También tienen voz, además de disciplina, estos seguidores que no sabrían encontrar el camino de vuelta a casa. Preguntan, y los juegos dialécticos llevan a convencerse o alejarse de esta estéril verdad, donde incluso una canción, como un himno atemporal salido de las mentes de The Cranberries, se asemeja a la cadena más fuerte que deben romper para volver a sus realidades cotidianas.
Fuera de toda lógica, como cualquier grupo secreto, la película en sí transcurre con las pautas aceptables necesarias. Un descreído dispuesto a odiar, una mente débil dispuesta a dudar y una evolución en manos del extraño que da pie al cambio de papeles cuando la información comienza a fallar en su bidireccionalidad. Quedan los elementos que en un inicio eran interrogantes, que se suman para aumentar la intriga, sin detalles superfluos, sólo destellos de posibilidad, como un rompecabezas que admite más admisión por creencia que por sensatez. Todo lo que se pide es fe en el interior del sótano.
Zal Batmanglij consigue convencernos a todos con pulso firme al crear un drama que va más allá de la ciencia ficción con un reducido presupuesto sin necesitar aspaviento alguno para demostrar realidades paralelas, futuras o pasadas.
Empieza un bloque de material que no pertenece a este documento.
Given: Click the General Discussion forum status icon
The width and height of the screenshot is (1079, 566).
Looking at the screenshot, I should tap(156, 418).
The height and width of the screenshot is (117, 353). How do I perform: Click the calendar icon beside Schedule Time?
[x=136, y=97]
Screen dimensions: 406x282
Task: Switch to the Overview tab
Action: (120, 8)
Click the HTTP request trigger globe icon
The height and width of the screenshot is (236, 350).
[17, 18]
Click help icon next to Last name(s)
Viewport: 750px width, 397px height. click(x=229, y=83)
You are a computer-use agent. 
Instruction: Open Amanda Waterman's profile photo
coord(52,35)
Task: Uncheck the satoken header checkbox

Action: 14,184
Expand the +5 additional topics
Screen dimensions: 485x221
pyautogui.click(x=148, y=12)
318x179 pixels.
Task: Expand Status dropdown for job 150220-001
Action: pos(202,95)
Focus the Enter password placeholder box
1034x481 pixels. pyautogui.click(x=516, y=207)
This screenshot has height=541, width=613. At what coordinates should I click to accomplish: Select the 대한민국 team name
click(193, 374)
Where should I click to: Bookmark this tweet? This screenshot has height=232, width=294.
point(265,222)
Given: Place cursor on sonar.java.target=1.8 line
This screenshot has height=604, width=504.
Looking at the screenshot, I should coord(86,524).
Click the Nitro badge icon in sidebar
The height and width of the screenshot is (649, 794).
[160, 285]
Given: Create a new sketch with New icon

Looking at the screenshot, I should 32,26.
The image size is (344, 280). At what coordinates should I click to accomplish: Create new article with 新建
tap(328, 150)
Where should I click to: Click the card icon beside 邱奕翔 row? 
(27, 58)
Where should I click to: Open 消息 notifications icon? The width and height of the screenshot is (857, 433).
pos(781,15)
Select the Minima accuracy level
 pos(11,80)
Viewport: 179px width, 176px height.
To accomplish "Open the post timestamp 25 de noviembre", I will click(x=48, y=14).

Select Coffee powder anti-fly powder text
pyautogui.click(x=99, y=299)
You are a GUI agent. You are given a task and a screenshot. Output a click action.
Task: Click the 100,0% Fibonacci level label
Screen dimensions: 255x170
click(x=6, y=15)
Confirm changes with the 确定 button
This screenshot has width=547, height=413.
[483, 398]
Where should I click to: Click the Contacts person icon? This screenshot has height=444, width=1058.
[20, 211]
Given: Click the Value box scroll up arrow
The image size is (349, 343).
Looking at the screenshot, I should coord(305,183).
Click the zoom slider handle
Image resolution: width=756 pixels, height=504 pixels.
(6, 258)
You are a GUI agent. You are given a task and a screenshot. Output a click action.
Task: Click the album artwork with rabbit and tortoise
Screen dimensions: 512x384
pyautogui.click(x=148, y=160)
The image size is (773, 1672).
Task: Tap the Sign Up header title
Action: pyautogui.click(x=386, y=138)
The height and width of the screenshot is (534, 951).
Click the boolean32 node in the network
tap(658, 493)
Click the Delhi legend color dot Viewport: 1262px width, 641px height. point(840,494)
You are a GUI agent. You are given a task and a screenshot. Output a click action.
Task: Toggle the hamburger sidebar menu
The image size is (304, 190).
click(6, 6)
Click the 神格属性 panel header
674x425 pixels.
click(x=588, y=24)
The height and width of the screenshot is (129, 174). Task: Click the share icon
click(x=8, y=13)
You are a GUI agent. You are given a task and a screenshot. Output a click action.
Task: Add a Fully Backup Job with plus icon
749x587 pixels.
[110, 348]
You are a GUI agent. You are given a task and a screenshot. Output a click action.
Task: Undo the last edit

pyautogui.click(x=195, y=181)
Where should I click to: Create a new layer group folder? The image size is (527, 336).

Junto a Marling esboza un texto que ella domina a la perfección, consiguiendo fuerza en momentos tensos, utilizando psicología barata que resulta realmente creíble, como la extensa escena de la manzana opresora y los secretos de adivino telefónico, o el saludo infantil con el que reaccionar a la entrada de la casa. Escenarios reducidos que se centran en una habitación neutra, con vestimentas claras que ayudan a objetivar lo que ocurre, en diez pasos que se acometen con sentido, para dejar un final abierto, austero y reflexivo hacia el camino solitario de una simple voz.